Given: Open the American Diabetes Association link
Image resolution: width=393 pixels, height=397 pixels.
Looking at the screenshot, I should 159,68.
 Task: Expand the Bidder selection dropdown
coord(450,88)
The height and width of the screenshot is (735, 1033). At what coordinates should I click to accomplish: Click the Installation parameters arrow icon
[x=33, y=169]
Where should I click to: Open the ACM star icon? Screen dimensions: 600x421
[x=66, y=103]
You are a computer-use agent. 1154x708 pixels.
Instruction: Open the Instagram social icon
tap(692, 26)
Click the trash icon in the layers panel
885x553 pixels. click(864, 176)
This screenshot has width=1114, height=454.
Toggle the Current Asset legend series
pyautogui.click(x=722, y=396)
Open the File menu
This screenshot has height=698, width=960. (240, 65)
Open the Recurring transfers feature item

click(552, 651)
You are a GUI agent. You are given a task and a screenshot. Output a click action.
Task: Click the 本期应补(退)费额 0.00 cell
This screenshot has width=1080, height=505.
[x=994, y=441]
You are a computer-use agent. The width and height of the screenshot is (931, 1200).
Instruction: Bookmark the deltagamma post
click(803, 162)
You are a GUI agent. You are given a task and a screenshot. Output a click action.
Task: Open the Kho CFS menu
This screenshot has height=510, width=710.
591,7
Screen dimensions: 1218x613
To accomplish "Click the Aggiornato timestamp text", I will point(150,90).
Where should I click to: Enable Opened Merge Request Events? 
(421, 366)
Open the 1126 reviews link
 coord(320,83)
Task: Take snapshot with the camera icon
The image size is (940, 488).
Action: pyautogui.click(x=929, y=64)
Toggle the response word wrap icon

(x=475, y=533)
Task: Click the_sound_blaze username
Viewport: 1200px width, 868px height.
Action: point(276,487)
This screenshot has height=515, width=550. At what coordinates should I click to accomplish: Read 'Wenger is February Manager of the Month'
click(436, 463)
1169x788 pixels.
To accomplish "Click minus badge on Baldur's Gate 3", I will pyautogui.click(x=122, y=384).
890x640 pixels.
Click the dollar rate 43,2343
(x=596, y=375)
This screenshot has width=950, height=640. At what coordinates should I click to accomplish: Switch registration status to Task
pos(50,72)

• • • •

Aim of the task >> All entries are to be returned word for word.

Output for this exercise >>
Given: Open the American Diabetes Association link
Image resolution: width=393 pixels, height=397 pixels.
Looking at the screenshot, I should 159,68.
 Task: Expand the Bidder selection dropdown
coord(450,88)
The height and width of the screenshot is (735, 1033). At what coordinates should I click to accomplish: Click the Installation parameters arrow icon
[x=33, y=169]
Where should I click to: Open the ACM star icon? Screen dimensions: 600x421
[x=66, y=103]
You are a computer-use agent. 1154x708 pixels.
Instruction: Open the Instagram social icon
tap(692, 26)
Click the trash icon in the layers panel
885x553 pixels. click(864, 176)
This screenshot has width=1114, height=454.
Toggle the Current Asset legend series
pyautogui.click(x=722, y=396)
Open the File menu
This screenshot has height=698, width=960. (240, 65)
Open the Recurring transfers feature item

click(552, 651)
You are a GUI agent. You are given a task and a screenshot. Output a click action.
Task: Click the 本期应补(退)费额 0.00 cell
This screenshot has width=1080, height=505.
[x=994, y=441]
You are a computer-use agent. The width and height of the screenshot is (931, 1200).
Instruction: Bookmark the deltagamma post
click(803, 162)
You are a GUI agent. You are given a task and a screenshot. Output a click action.
Task: Open the Kho CFS menu
This screenshot has height=510, width=710.
591,7
Screen dimensions: 1218x613
To accomplish "Click the Aggiornato timestamp text", I will point(150,90).
Where should I click to: Enable Opened Merge Request Events? 
(421, 366)
Open the 1126 reviews link
 coord(320,83)
Task: Take snapshot with the camera icon
The image size is (940, 488).
Action: pyautogui.click(x=929, y=64)
Toggle the response word wrap icon

(x=475, y=533)
Task: Click the_sound_blaze username
Viewport: 1200px width, 868px height.
Action: point(276,487)
This screenshot has height=515, width=550. At what coordinates should I click to accomplish: Read 'Wenger is February Manager of the Month'
click(436, 463)
1169x788 pixels.
To accomplish "Click minus badge on Baldur's Gate 3", I will pyautogui.click(x=122, y=384).
890x640 pixels.
Click the dollar rate 43,2343
(x=596, y=375)
This screenshot has width=950, height=640. At what coordinates should I click to accomplish: Switch registration status to Task
pos(50,72)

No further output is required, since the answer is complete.